In 2019, the Gophers defense never shut up.

Linebacker Thomas Barber yelling commands or grabbing his teammates by the pants and shoving them into position. Defensive end Winston DeLattiboudere confronting a fellow lineman on the sideline for a mistake, pointing out exactly how to fix it before the next drive. Safety Antoine Winfield Jr. eliciting crows of admiration for yet another interception.

In 2020, the defense is on mute.

“It looked like it was just communication,” DeLattiboudere said of the Gophers’ 0-2 start largely driven by defensive disasters. “And it looked like guys just have to trust each other more.”

The Gophers enter Saturday’s matchup at Illinois averaging a Big Ten-worst 578 allowed offensive yards per game. Gophers coach P.J. Fleck has pinned that on missed tackles and having many young and inexperienced starters, including a true freshman at linebacker.

It seems defensive coordinator Joe Rossi — who will miss this game after testing positive for COVID-19 this week — has put players in good positions but hasn’t been able to pull good performances out of them.

The defense from just a year ago wasn’t the best in the country, but it was solid and consistent, allowing opponents an average of just more than 306 yards and 22 points per game. Combined with a high-scoring offense, it made for an 11-2 season, including a 9-0 run to start.

But Barber, DeLattiboudere, Winfield, linebacker Kamal Martin, rush end Carter Coughlin, defensive tackle Sam Renner and nickel back Chris Williamson are all gone, leaving this incarnation without direction in a year when a global pandemic wiped out the usual offseason.

Winfield, Martin and Coughlin are playing in the NFL, while Williamson is on a practice squad and Renner is making the tryout circuit. The Gophers certainly miss their talent and impact plays, but that’s not the biggest hole left.

“You lose a ton of guys, a lot of vocal guys that definitely knew what they were doing and knew how to lead,” cornerback Coney Durr said. “ … Then you take away spring ball, you take away a lot of summer. So a lot of guys don’t really know how to mold together.”

Bonding takes time

The 2019 defense had years to jell. Winfield and Coughlin, for example, knew each other growing up in Minnesota. In 2016, they became roommates, along with Martin and Barber, for their entire college career. DeLattiboudere and Renner were in the same recruiting class. So chemistry grew throughout the seasons, with transfers such as Williamson or cornerback Benjamin St-Juste able to slot in and thrive because of it.

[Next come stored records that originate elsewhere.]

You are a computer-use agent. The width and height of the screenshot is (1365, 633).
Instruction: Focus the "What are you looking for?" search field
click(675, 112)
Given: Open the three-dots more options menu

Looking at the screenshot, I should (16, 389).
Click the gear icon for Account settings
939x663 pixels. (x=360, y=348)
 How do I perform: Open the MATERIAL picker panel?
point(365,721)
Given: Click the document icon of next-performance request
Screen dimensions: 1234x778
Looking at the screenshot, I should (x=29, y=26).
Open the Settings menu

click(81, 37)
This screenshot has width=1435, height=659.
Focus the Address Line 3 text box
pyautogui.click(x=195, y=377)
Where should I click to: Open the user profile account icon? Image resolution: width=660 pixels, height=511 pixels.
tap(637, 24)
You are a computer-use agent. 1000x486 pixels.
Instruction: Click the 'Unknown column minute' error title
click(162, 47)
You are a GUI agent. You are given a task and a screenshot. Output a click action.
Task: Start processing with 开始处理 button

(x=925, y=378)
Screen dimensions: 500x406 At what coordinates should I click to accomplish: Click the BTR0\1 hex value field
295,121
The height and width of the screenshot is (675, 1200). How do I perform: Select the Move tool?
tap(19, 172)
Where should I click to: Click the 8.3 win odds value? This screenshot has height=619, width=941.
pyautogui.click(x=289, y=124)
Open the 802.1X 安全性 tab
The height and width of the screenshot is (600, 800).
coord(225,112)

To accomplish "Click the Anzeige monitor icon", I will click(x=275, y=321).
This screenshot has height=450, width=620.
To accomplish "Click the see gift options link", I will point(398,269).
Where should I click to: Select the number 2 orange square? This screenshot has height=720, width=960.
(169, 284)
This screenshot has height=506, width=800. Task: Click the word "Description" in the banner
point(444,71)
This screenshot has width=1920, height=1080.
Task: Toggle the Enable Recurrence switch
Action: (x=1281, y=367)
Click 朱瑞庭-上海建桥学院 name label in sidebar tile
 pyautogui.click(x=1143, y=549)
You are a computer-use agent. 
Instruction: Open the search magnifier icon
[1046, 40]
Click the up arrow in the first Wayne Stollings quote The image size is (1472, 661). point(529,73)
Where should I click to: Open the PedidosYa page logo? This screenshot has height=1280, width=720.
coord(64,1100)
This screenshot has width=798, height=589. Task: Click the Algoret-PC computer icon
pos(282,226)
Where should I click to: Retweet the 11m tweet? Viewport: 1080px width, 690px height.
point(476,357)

With that comfort came confidence.

“If somebody messed up, you didn’t have guys turning on each other and saying, ‘Well, I did my job, and he didn’t do his job, so we let up that touchdown,’ ” Renner said. “ … If you have people that don’t know each other or aren’t as invested into each other, it’s real easy to just turn on someone and say that it’s their fault. It’s not my fault.”

Renner recalled the Iowa game last season, in which one of the linebackers missed a read and gave up a big play early that put the defense on its heels. But the group came into the locker room at halftime and collected itself enough to put together a strong second half.

DeLattiboudere said the players genuinely cared for one another because of that bond. Like the time he went too wide in pursuit of the quarterback, causing Williamson to miss a sack. DeLattiboudere wasn’t simply frustrated at his lapse, he felt “a deep amount of remorse” for costing a teammate with NFL dreams a chance to add to his highlight reel.

Wanted: vocal leaders

That brotherhood also made it easier to hold one another accountable for mistakes. But that can be awkward for some players, especially young ones without much experience or those who don’t have that easy charisma to smooth over tough conversations.

The offense has that in Tanner Morgan, the quarterback who plays hard on the field but cares off it, commanding players’ respect. The defense had that in abundance last season but is still searching for that new voice, a strong leader or just someone to give the unit an identity beyond street mime trapped in an invisible box.

Both Fleck and DeLattiboudere have urged Durr to step up, since he’s from the same recruiting class as Winfield, etc. But Durr has always been more of a lead-by-example or one-on-one discussion kind of guy. DeLattiboudere has been in defensive tackle Micah Dew-Treadway’s ear for the Notre Dame transfer to share his big-time experience with his young teammates.

Many Gophers current and former pointed to DeLattiboudere as a rare natural leader, and he said he learned as a young player under the likes of Briean Boddy-Calhoun and Eric Murray. While he’s now coaching at UNC-Charlotte, DeLattiboudere is still calling and texting to lend advice to linebacker Mariano Sori-Marin, defensive end Esezi Otomewo and others.

He reminds them to just do their jobs, trust their teammates, take care of their own business and don’t overcompensate. Renner also stays in touch, reminding them there’s people who believe in them — also, don’t forget to relentlessly pursue the ball-carrier.

But they aren’t on the team anymore. So these 2020 players are, in the end, on their own.

“We’ve just got to bring everything together,” Durr said, “and just learn how to play together as soon as possible.”